[Records to use Boundary: Start]

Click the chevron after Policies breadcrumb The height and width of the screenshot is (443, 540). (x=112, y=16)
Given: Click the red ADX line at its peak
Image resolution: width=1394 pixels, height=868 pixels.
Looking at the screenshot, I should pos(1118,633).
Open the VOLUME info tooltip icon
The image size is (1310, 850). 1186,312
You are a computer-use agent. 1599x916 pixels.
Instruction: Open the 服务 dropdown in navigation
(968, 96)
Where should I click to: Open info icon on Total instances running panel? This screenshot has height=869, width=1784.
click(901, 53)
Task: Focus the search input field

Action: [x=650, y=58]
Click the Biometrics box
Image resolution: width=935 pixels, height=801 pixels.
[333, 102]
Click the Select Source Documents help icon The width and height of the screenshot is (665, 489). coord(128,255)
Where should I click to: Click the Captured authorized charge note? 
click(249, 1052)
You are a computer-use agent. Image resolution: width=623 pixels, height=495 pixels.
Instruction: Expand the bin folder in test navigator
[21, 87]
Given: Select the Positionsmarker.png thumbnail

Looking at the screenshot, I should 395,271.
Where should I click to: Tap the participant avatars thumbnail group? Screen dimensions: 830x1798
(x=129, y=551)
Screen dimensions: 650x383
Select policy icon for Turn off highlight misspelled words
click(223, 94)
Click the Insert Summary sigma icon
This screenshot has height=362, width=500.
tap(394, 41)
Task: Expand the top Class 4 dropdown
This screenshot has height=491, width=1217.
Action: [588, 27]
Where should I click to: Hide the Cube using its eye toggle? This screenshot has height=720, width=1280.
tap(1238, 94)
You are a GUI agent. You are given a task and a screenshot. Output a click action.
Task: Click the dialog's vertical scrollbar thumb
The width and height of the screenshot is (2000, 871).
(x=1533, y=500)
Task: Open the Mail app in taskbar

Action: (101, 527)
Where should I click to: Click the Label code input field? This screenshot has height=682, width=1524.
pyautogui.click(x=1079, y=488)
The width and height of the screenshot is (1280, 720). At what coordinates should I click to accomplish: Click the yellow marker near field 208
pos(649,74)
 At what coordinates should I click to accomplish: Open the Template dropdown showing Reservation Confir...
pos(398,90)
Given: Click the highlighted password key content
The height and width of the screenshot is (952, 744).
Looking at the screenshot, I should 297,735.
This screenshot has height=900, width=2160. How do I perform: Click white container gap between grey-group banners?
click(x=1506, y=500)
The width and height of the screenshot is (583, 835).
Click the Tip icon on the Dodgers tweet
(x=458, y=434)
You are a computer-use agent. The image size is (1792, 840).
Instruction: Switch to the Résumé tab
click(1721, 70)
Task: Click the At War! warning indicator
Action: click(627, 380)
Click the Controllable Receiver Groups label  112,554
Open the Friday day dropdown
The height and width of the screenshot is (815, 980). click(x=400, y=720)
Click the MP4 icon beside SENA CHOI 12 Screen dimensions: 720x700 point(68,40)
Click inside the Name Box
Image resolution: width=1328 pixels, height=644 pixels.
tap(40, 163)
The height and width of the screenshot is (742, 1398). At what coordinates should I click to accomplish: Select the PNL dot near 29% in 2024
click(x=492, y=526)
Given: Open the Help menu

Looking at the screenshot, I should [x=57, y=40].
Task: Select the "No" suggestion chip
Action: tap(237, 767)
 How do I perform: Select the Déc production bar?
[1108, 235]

[Records to use Boundary: End]

Copy out the records once more, exactly as they are written.

- [Response]
Click the chevron after Policies breadcrumb The height and width of the screenshot is (443, 540). (x=112, y=16)
Given: Click the red ADX line at its peak
Image resolution: width=1394 pixels, height=868 pixels.
Looking at the screenshot, I should pos(1118,633).
Open the VOLUME info tooltip icon
The image size is (1310, 850). 1186,312
You are a computer-use agent. 1599x916 pixels.
Instruction: Open the 服务 dropdown in navigation
(968, 96)
Where should I click to: Open info icon on Total instances running panel? This screenshot has height=869, width=1784.
click(901, 53)
Task: Focus the search input field

Action: [x=650, y=58]
Click the Biometrics box
Image resolution: width=935 pixels, height=801 pixels.
[333, 102]
Click the Select Source Documents help icon The width and height of the screenshot is (665, 489). coord(128,255)
Where should I click to: Click the Captured authorized charge note? 
click(249, 1052)
You are a computer-use agent. Image resolution: width=623 pixels, height=495 pixels.
Instruction: Expand the bin folder in test navigator
[21, 87]
Given: Select the Positionsmarker.png thumbnail

Looking at the screenshot, I should 395,271.
Where should I click to: Tap the participant avatars thumbnail group? Screen dimensions: 830x1798
(x=129, y=551)
Screen dimensions: 650x383
Select policy icon for Turn off highlight misspelled words
click(223, 94)
Click the Insert Summary sigma icon
This screenshot has height=362, width=500.
tap(394, 41)
Task: Expand the top Class 4 dropdown
This screenshot has height=491, width=1217.
Action: [588, 27]
Where should I click to: Hide the Cube using its eye toggle? This screenshot has height=720, width=1280.
tap(1238, 94)
You are a GUI agent. You are given a task and a screenshot. Output a click action.
Task: Click the dialog's vertical scrollbar thumb
The width and height of the screenshot is (2000, 871).
(x=1533, y=500)
Task: Open the Mail app in taskbar

Action: (101, 527)
Where should I click to: Click the Label code input field? This screenshot has height=682, width=1524.
pyautogui.click(x=1079, y=488)
The width and height of the screenshot is (1280, 720). At what coordinates should I click to accomplish: Click the yellow marker near field 208
pos(649,74)
 At what coordinates should I click to accomplish: Open the Template dropdown showing Reservation Confir...
pos(398,90)
Given: Click the highlighted password key content
The height and width of the screenshot is (952, 744).
Looking at the screenshot, I should 297,735.
This screenshot has height=900, width=2160. How do I perform: Click white container gap between grey-group banners?
click(x=1506, y=500)
The width and height of the screenshot is (583, 835).
Click the Tip icon on the Dodgers tweet
(x=458, y=434)
You are a computer-use agent. The image size is (1792, 840).
Instruction: Switch to the Résumé tab
click(1721, 70)
Task: Click the At War! warning indicator
Action: click(627, 380)
Click the Controllable Receiver Groups label  112,554
Open the Friday day dropdown
The height and width of the screenshot is (815, 980). click(x=400, y=720)
Click the MP4 icon beside SENA CHOI 12 Screen dimensions: 720x700 point(68,40)
Click inside the Name Box
Image resolution: width=1328 pixels, height=644 pixels.
tap(40, 163)
The height and width of the screenshot is (742, 1398). At what coordinates should I click to accomplish: Select the PNL dot near 29% in 2024
click(x=492, y=526)
Given: Open the Help menu

Looking at the screenshot, I should [x=57, y=40].
Task: Select the "No" suggestion chip
Action: tap(237, 767)
 How do I perform: Select the Déc production bar?
[1108, 235]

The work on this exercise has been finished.